Once a patient is placed on a ventilator, only
staff with washed and gloved hands can touch the equipment. Ventilator tubing and suction catheters are rarely replaced, which is another key to infection control, notes Kidwell. “Any time you disturb the interface between the machine and the patient, it puts the patient at risk.”
Baptist Memorial Hospital
Checking for pre-existing infections is one way the Critical Care Unit at Baptist Memorial Hospital in Columbus, Mississippi, has avoided VAPs for 23 months, says Sherry Elmore, RN, CCRN, Director for Critical Care. Intubated patients on her 18-bed unit, which includes open-heart surgery patients, get an immediate sputum culture to find out whether they’re harboring pathogens that might make them especially vulnerable, “so we can treat that infection before it leads to more trouble.”
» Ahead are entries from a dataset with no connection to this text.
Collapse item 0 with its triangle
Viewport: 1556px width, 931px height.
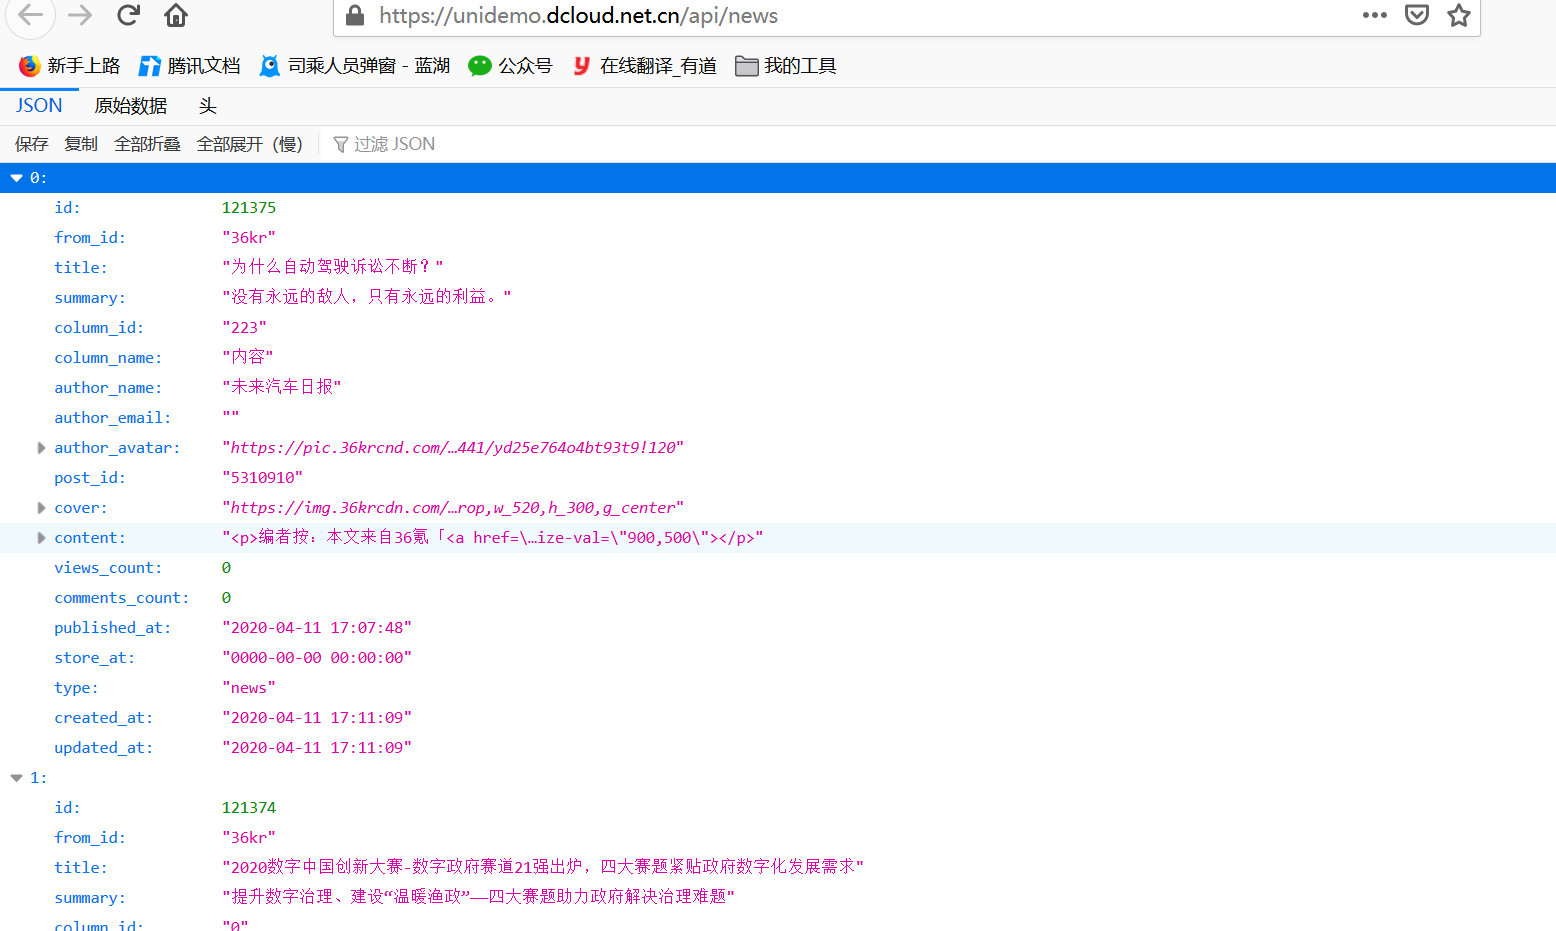tap(16, 177)
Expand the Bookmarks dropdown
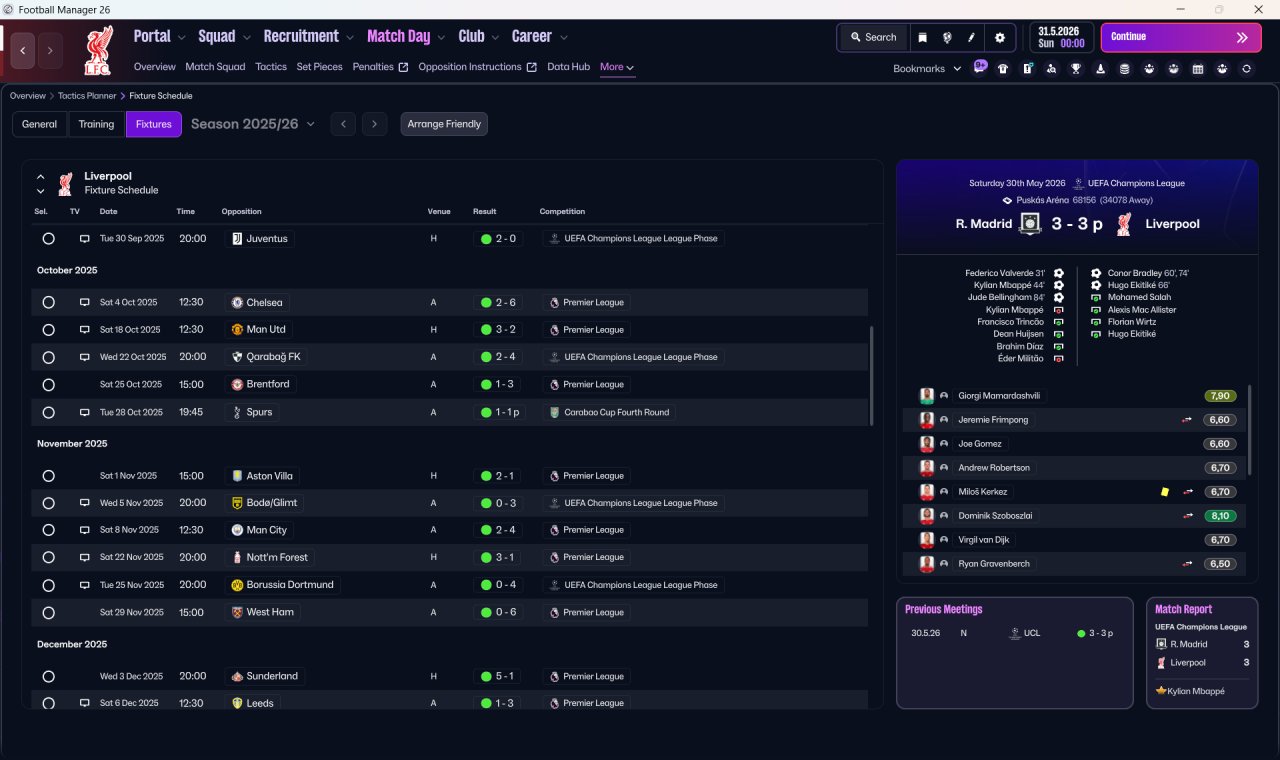1280x760 pixels. (927, 68)
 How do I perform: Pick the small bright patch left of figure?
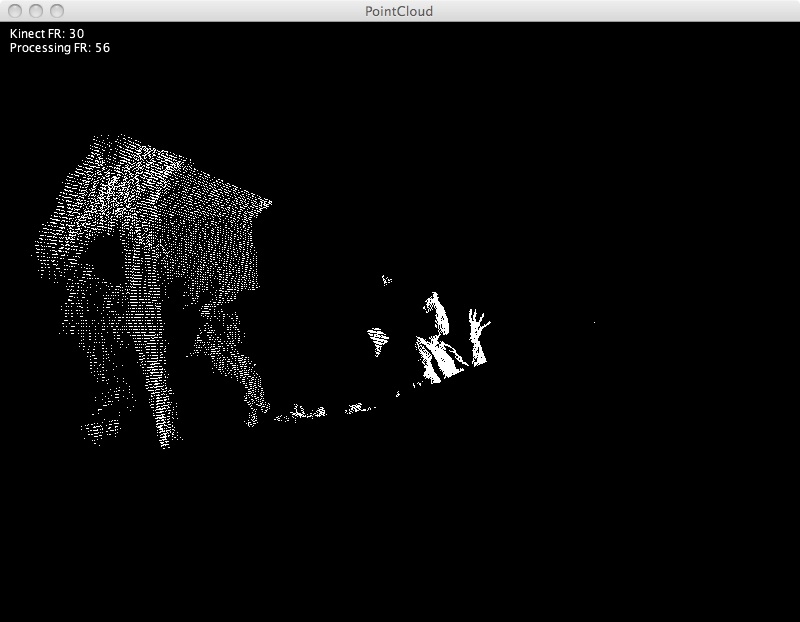[377, 337]
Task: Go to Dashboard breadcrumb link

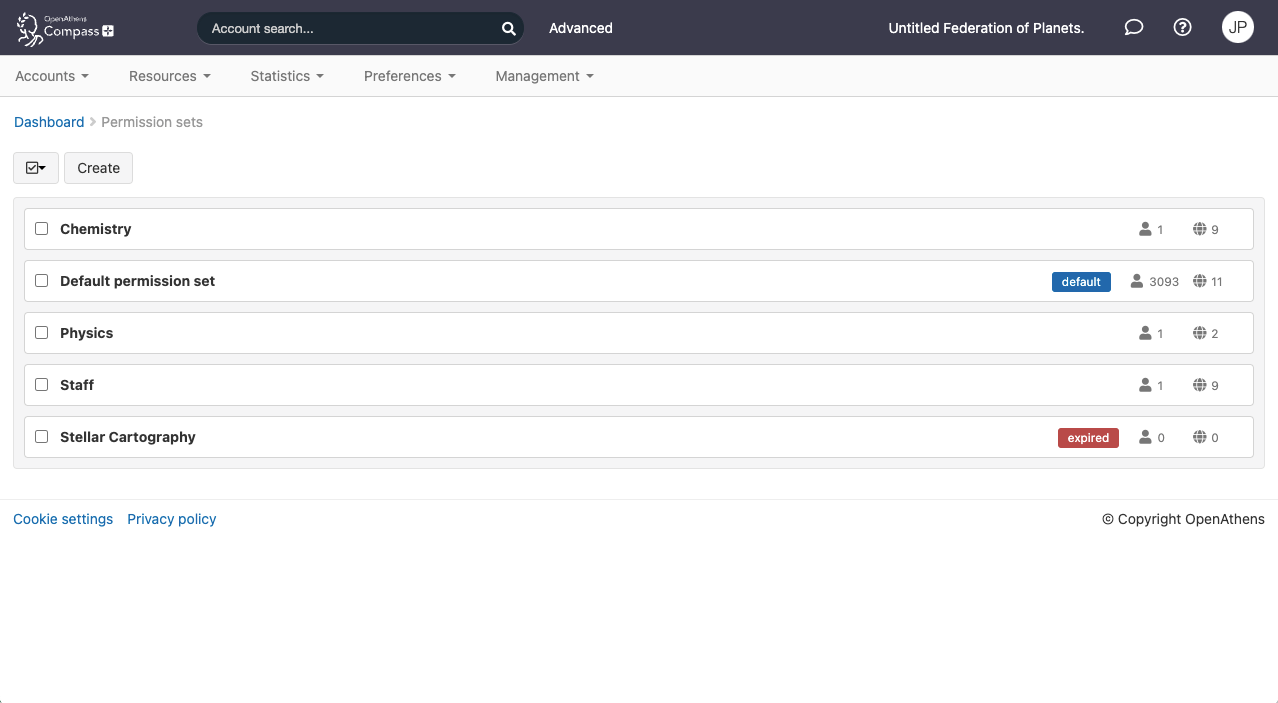Action: (49, 122)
But it’s the continuity among staff that makes the biggest difference, insists Elmore. “Our turnover is incredibly low. I only needed three replacements this year among our 46 RNs.” And promoting job satisfaction does far more than just retain workers, says Elmore; it sets up a dynamic that affects the way everyone does their work. For example, she says, “We let the nurses schedule themselves, which encourages them to take personal control and personal responsibility. At the same time, self-scheduling fosters cooperation and team spirit. Those habits and attitudes are reflected right back in patient care.”